Nos modernes capitalistes n’ont rien à envier à l’ancienne aristocratie pour ce qui est du cynisme. En écoutant certaines déclarations il me semble entendre à nouveau le tristement célèbre « S’ils n’ont plus de pain, qu’ils mangent de la brioche », attribué (à tort ou à raison) à Marie Antoinette. Je comparais récemment la politique à une partie de bonneteau permanente. Je fais des promesses à Jacques que j’ai l’intention de réaliser en déshabillant Pierre, puis j’ai le même genre de comportement avec Jean, dont j’ai l’intention de satisfaire les revendications en déshabillant Jacques… Trouver des exemples pour illustrer mon propos n’est pas bien difficile ; il suffit de s’imposer, de temps à autre, le pensum de suivre une émission d’actualité politique sur l’une ou l’autre des chaînes de télévision qui sont censées nous informer. J’en choisis un dans un domaine que je connais plutôt bien, celui de l’éducation. Dans un premier temps, le ministre annonce en fanfare la création de classes de CP à 12 élèves ; en disant cela, il sait pertinemment qu’il n’a pas de budget pour créer le nombre de postes suffisants ; ce n’est pas un problème… Pour tenir partiellement au moins cet engagement, notre brave politicard ferme un maximum de classes rurales.

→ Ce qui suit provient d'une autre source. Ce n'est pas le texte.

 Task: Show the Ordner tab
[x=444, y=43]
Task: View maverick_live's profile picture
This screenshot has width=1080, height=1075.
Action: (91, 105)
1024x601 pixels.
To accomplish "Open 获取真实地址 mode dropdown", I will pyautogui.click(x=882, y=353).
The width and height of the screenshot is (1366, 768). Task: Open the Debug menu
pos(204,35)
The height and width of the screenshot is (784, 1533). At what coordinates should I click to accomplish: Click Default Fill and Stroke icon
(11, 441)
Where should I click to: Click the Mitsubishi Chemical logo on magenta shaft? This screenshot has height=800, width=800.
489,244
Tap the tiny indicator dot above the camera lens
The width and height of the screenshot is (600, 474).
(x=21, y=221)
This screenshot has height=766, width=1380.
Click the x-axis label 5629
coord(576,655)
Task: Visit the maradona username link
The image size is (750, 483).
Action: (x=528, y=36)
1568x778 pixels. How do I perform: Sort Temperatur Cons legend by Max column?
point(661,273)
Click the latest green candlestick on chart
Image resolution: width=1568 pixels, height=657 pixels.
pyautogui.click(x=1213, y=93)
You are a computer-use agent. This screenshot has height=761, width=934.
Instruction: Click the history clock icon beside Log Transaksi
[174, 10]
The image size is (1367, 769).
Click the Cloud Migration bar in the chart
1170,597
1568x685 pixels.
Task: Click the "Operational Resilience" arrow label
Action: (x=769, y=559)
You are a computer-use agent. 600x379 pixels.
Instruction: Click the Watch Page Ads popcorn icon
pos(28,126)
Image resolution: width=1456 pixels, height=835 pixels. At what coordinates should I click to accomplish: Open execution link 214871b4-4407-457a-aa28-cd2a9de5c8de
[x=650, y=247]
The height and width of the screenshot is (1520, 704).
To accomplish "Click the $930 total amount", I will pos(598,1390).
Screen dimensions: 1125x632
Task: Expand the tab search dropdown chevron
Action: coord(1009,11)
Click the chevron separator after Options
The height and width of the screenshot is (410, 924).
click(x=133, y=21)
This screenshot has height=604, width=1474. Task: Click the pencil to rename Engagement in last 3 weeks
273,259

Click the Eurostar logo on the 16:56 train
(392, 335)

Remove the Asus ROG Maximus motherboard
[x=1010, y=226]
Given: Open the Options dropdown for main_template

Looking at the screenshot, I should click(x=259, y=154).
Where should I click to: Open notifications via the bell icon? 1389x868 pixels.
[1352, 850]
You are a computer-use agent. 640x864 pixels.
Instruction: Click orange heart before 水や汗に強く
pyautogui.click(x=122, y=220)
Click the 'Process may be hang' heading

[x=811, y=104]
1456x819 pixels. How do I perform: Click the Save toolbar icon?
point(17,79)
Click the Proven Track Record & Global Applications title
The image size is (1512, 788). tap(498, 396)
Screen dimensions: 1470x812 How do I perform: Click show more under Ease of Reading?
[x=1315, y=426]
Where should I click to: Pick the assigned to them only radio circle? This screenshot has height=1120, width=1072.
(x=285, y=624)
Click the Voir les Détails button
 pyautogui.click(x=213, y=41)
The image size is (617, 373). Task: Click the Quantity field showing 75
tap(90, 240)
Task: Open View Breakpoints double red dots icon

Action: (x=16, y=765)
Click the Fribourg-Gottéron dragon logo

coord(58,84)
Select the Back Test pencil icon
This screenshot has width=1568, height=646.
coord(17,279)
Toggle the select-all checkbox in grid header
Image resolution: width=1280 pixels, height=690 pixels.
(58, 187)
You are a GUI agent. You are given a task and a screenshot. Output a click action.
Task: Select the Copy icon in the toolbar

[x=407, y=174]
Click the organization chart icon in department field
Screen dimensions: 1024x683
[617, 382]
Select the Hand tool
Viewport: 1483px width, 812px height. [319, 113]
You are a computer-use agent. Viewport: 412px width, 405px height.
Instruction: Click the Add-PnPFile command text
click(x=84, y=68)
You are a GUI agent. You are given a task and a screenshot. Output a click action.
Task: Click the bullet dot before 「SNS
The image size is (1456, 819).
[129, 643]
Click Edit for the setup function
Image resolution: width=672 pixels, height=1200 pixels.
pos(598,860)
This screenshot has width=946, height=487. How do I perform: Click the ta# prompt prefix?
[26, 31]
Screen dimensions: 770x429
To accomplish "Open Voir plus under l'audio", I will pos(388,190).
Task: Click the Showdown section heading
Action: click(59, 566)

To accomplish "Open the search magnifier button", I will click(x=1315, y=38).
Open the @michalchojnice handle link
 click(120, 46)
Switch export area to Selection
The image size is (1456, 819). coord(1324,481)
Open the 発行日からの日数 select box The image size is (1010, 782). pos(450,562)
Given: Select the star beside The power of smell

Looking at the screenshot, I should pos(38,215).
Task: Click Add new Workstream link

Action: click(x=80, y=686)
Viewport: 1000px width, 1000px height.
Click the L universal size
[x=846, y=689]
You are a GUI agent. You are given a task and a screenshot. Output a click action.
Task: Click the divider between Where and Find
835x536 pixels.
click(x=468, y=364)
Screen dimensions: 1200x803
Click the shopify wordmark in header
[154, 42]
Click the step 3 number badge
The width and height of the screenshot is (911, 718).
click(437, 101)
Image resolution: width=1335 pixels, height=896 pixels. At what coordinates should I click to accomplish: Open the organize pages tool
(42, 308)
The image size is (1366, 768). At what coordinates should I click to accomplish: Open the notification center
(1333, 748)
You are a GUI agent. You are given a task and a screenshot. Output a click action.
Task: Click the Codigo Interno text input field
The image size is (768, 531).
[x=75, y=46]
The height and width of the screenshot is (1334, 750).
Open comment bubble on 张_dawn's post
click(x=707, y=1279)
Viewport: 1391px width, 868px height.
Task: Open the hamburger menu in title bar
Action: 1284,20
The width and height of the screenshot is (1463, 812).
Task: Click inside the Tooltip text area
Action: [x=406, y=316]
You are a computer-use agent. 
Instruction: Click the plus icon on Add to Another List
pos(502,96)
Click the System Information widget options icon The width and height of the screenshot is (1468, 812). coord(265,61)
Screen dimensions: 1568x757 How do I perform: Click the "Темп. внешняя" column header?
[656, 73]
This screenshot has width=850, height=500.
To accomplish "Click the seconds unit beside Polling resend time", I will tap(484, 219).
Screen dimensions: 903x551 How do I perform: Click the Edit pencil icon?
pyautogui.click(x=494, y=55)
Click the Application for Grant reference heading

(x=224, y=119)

Mais ce dernier point, bien sûr, il évite de l’évoquer lors de la table de presse qu’il tient pour annoncer sa miraculeuse réforme. Si les poules se mettaient à caqueter dans le poulailler, il suffirait de trouver un journaliste aux ordres (cela ne manque pas…) pour traiter de « privilégiés » les enfants des classes rurales… Je me rappelle d’ailleurs que c’est l’argument inverse que l’on a employé à tort lorsqu’on a fermé les classes uniques par centaines chaque année. Le tour est joué : les naïfs et les benêts sont prêts à croire que je fais un maximum d’efforts pour l’éducation…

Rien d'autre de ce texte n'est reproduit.